What to do: Set down the data below word for word, and leave the images aside.

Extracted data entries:
....

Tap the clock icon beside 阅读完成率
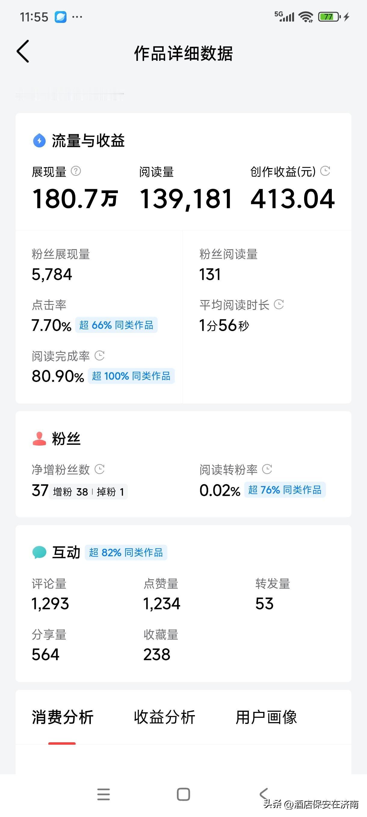The image size is (367, 817). point(99,356)
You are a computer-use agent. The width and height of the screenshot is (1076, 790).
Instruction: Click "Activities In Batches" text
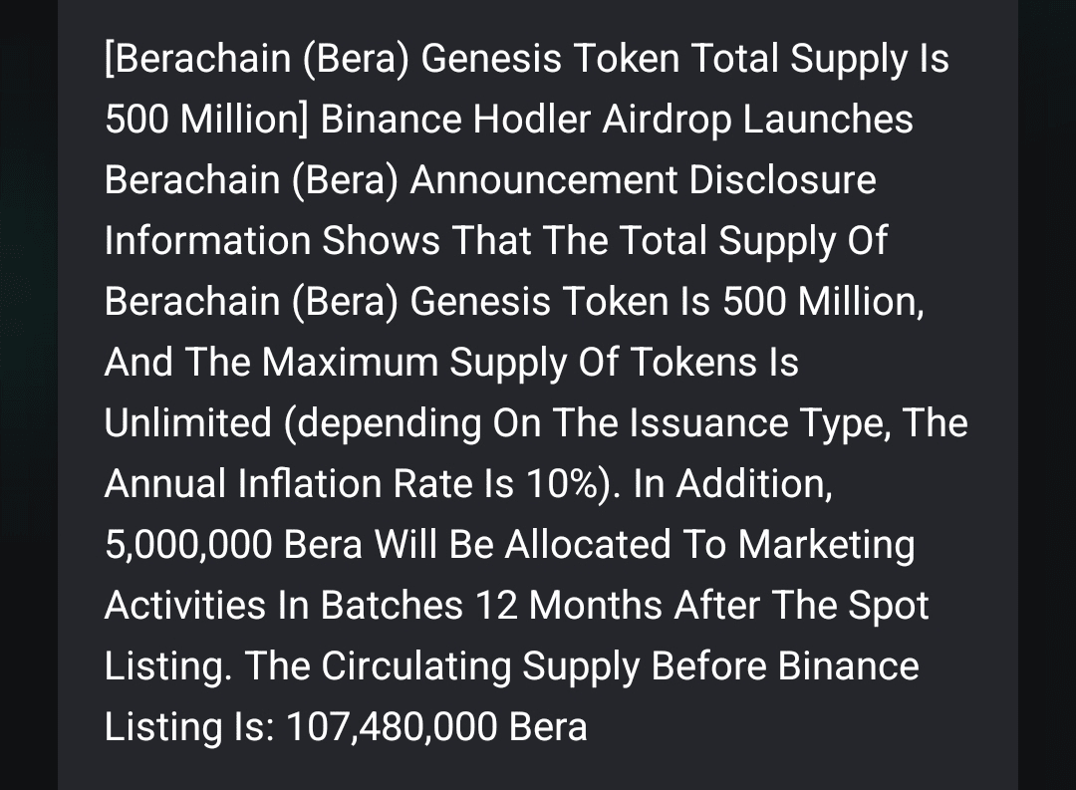click(x=284, y=606)
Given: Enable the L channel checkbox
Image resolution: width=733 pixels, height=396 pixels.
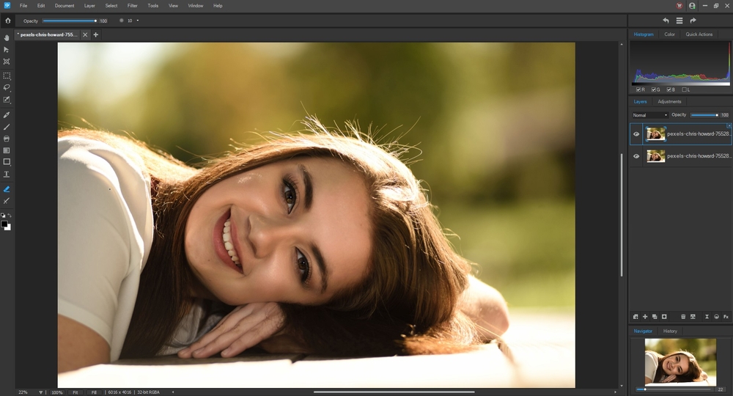Looking at the screenshot, I should [x=685, y=89].
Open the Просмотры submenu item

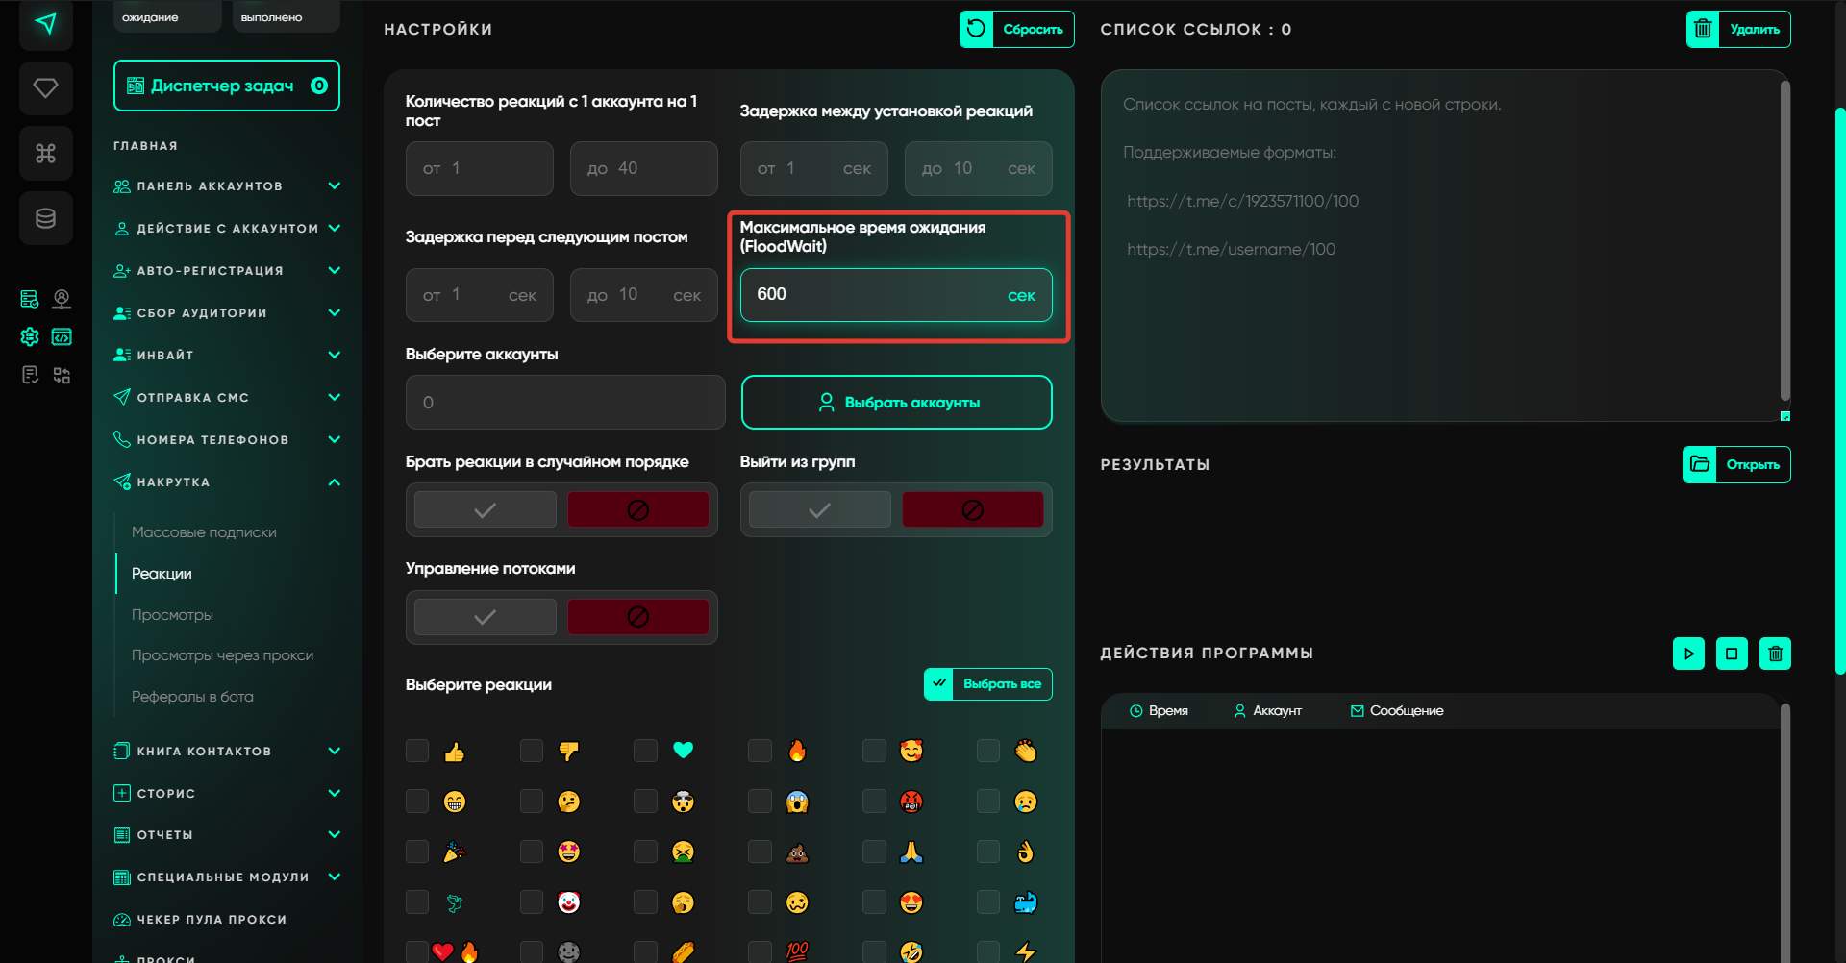(172, 615)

....

Exercise solution:
Tap the clock icon beside 阅读完成率
The image size is (367, 817). point(99,356)
You are a computer-use agent. The width and height of the screenshot is (1076, 790).
Instruction: Click "Activities In Batches" text
click(x=284, y=606)
Given: Enable the L channel checkbox
Image resolution: width=733 pixels, height=396 pixels.
Looking at the screenshot, I should [x=685, y=89].
Open the Просмотры submenu item

(172, 615)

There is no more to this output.